The Windows registry is a simple key-value store, just like the macOS defaults system. Windows installers/uninstallers may create/remove some registry entries, but those are typically entries for file associations and the installed program list, and perhaps some global settings. But then the app is free to write its configuration data to any registry key it likes (usually ones named after the app), or to files in ~\AppData, or perhaps C:\ProgramData. It’s not much different to macOS in that regard. The uninstaller may offer to remove the stuff in AppData, or it might keep it as-is.

(~\AppData is a bit less messy than ~/Library, because there are only three folders in AppData where application folders could go, but Library has all these folders with various meanings.)

dm33tri|3 years ago

I think on macOS programs are able to store data "inside" themselves, because .app files are just folders. They usually shouldn't put stuff in Library.

plq|3 years ago

> Also, "uninstallable" means "cannot be installed"

Nope. In writing, it's technically ambiguous -- it could mean both "can't be installed" or "can't be uninstalled" but to me it means "can't be uninstalled". In spoken language, it depends how you stress the first syllable and both could be used, I guess.

That's why if you want to denote the installability of something, you should use the nonambiguous installable-noninstallable pair and leave the word "uninstallable" for the "can't be uninstalled" meaning. AFAICT, whether you should spell it as "non-installable" or "noninstallable" (note the hyphen) is up to you.

Again, in my personal experience, uninstallable definitely means 2 in [1]: "uninstall-able". Pretty sure I never saw that word used as "un-installable".

[1]: https://en.wiktionary.org/wiki/uninstallable

swashbuck1r|3 years ago

The ambiguous uninstallable meanings would be:

* cannot be installed

* can be uninstalled

The Wikipedia link you posted agrees with that interpretation.

I think “can’t be uninstalled” would be “non-uninstallable”.

Nevermark|3 years ago

You could use “uninstall-able”.

This makes it clear (or at least clearer) that “able” is the modifying suffix to the root concept “uninstall”.

leonidasv|3 years ago

When I delete an app on an iPhone, all its data is also deleted. Gone. Why can't it be the same for the Mac?

That's what the average end-user understands by removing an app from the system nowadays.

dmitriid|3 years ago

> When I delete an app on an iPhone, all its data is also deleted. Gone. Why can't it be the same for the Mac?
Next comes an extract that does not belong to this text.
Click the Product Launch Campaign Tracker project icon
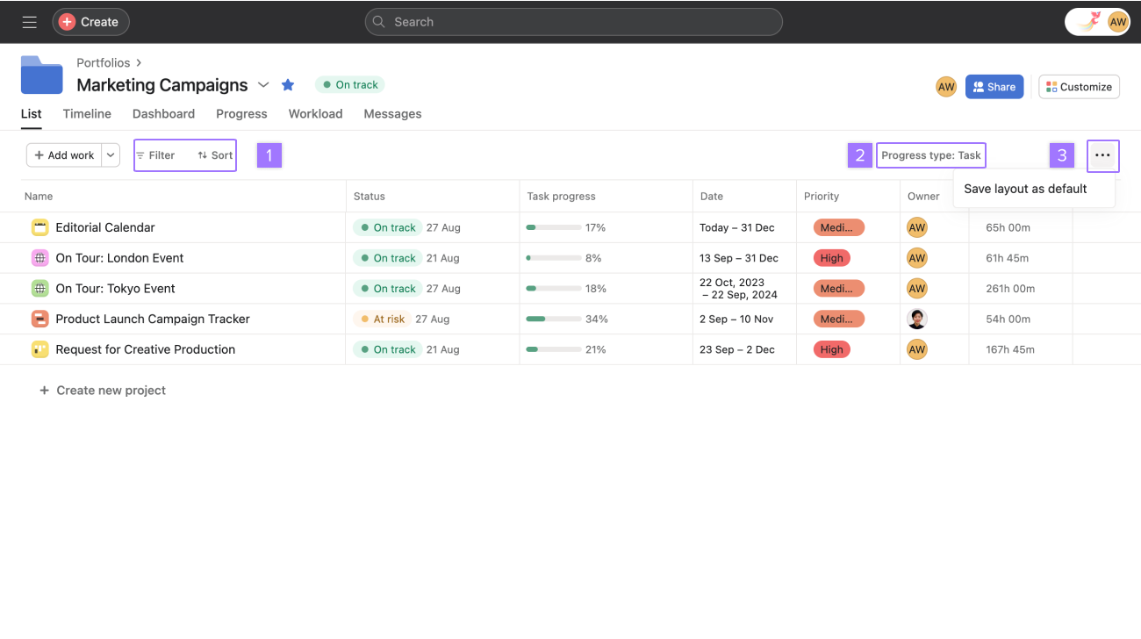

Because on iPhone the app is completely sandboxed. Think Docker, with virtualised OS paths, but on OS level. When Apple tried to introduce a very light version of sandboxing, the world was ablaze in pitchforks and torches.

fingerlocks|3 years ago

There is an exception on iOS as well. Apps can register write access to a custom location on iCloud that will persist after the app has been deleted. You can see all the leftovers in Files.app

plonk|3 years ago

iOS apps usually store all user data in the cloud, so you can delete their data without much risk.

eviks|3 years ago

The helpful part would be for the huge company to give users visibility and an easy choice, not your simple "delete everything" strawman The data doesn't "belong to me", that entirely depends on the specific app/type of data (and this concept of a few kbs of very important stuff I've carefully changed in the app's settings menu and would even like to track in vcs vs all the other junk is also largely missing, though that's also on the app devs)

nihilius|3 years ago

In Ubuntu i can do apt remove to just uninstall the binary or i can apt purge to remove config files as well. Is there an native macOS equivalent for this?

qalmakka|3 years ago

The package manager will never attempt to clear stuff under user's home directories, just like macOS will not clear stuff under ~/Library. The package manager doesn't and cannot know what content an application has created while in use. Only the application itself knows that.

ThePowerOfFuet|3 years ago

> Also, "uninstallable" means "cannot be installed"

It means both cannot be installed and can be uninstalled, depending on context.

eyko|3 years ago

At least provide a user friendly way to manage it. For instance, offer the option to either delete, backup, or leave in place when uninstalling. For things left in place, have a GUI to view and manage them.